Slovak actor and film director (1910–1983)

Paľo Bielik (December 11, 1910 – April 23, 1983), also known as Ján Bukva, was a Slovak film director, screenwriter and actor. He was one of many notable personalities in the beginnings of Slovak cinematography.

==Life==

He was born in Banská Bystrica, then part of Austria-Hungary. At the start he played amateur theatre in Banská Bystrica. In the role of Jánošík, the eponymous play by Jiří Mahen, Karol Plicka noticed him and recommended him for the title role in the film Jánošík (1935) to Martin Frič. It was the second film of the legendary story about the famous highwayman.
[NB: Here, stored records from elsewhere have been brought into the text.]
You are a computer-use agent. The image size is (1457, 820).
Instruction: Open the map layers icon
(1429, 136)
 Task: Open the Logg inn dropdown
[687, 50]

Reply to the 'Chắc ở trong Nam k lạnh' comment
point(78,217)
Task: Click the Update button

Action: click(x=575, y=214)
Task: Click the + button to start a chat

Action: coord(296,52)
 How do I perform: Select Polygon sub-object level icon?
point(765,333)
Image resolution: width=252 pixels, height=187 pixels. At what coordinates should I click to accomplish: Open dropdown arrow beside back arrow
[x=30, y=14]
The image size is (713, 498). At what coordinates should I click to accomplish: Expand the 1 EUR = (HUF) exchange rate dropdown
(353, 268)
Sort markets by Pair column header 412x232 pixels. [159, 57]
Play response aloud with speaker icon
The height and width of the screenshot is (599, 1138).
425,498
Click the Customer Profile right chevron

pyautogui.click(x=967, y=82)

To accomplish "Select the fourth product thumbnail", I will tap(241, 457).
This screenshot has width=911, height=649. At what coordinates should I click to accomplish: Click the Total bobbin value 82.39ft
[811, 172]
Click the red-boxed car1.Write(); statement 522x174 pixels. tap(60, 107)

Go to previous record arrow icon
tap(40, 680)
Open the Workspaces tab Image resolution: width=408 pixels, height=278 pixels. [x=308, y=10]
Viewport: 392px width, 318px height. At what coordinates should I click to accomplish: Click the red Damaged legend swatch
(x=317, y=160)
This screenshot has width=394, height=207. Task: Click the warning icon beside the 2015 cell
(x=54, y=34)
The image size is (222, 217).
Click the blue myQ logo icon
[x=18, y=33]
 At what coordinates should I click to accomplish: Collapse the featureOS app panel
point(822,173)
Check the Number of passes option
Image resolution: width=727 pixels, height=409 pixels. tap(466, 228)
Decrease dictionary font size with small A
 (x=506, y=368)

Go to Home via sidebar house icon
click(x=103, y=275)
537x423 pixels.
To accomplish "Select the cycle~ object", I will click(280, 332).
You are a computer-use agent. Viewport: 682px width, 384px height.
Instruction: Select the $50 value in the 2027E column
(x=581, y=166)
The success of the film led Bielik to a professional theatrical career in the Slovak National Theatre (1939–1941). During the war, he began to deal with short films and in 1945 he became a director of feature films. After his debut he starred in several other films of this important director (Hordubalové, Čapkove poviedky). During the filming of the movie directed by Frič, which was the first ever movie produced in Slovakia, Varúj!, Bielik was his co-director and also played one of the main characters. During the war Paľo Bielik began shooting short films, and later devoted himself to the creation of successful full-length films. Along with Karol Krško he filmed a documentary film For Freedom, in which footage of the Slovak National Uprising was used.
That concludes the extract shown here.